“Your fervor, Elias, it burns brighter than any Veridian patriot I’ve ever known.”
The words, a familiar refrain, echoed through the gaslamp-lit alleys of Veridia’s underbelly, through the dust-choked camps of the Restoration Front, and across the grimy, treacherous rooftops where Elias Thorne hunted his targets. For decades, it had been his constant companion, flung at him by earnest comrades and cynical allies alike as he crisscrossed the metropolis, chasing the phantom of an independence he no longer believed in.
His answer, each time, a low, guttural growl, remained unchanged.
“Patriotism, my ass.”
To the bewildered faces that stared, questions etched into their soot-stained skin, he offered a single, cutting truth.
‘It isn’t for Veridia. It’s for a ruin, for ghosts. For what I broke.’
Most nodded, a flicker of understanding dawning in their eyes. Some, hardened by the volatile currents of Aetherium-fueled rebellion, mistook it for a deeper, more personal form of loyalty – a vendetta for the collapse of one's own domain, a savage, internalized patriotism. They weren’t entirely wrong, but the truth, raw and festering, was a different beast altogether. He never bothered to explain. It wasn't a story to be told, certainly not one he could claim with pride.
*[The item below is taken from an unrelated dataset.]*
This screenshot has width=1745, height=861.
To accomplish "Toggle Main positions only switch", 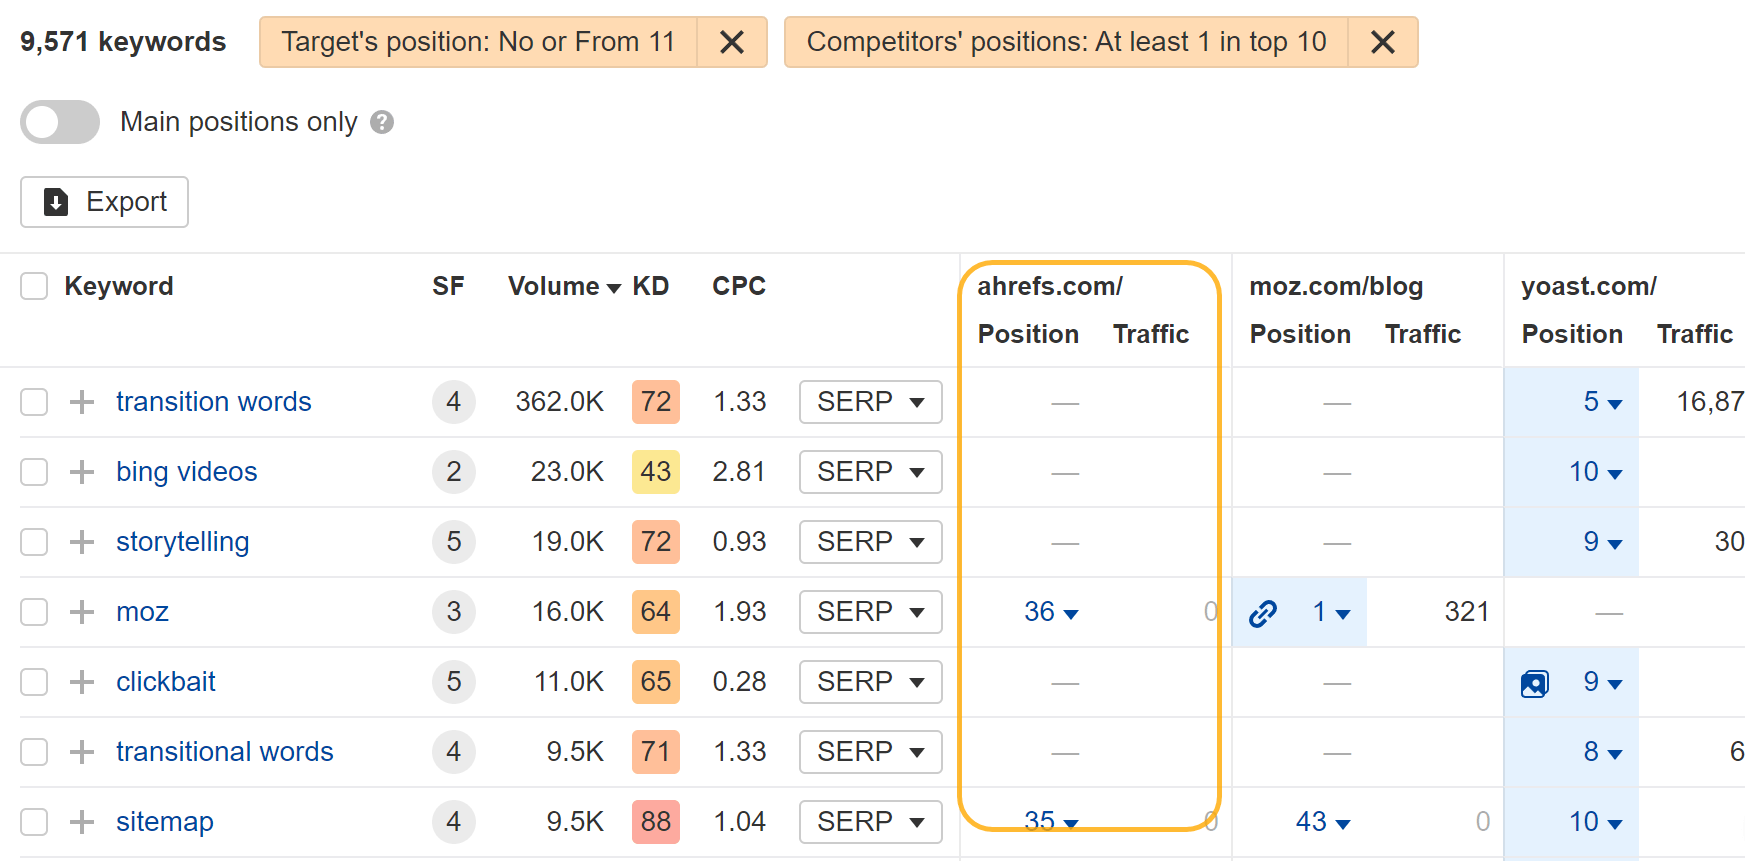I will [60, 122].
He was the unfilial son, a fool in his gilded youth, banished from the Thorne House for transgressions too numerous and petty to recount. A decade he’d spent, clawing his way through the unforgiving strata of Veridia, the harsh glare of its volatile Aetherium-powered innovations stripping away his arrogance, layer by painful layer. Only then, confronted by the brutal reality of the world, did the full, pathetic scope of his past self crystallize in his mind. But by then, the bitter taste of regret, the crushing weight of remorse, had become his constant diet.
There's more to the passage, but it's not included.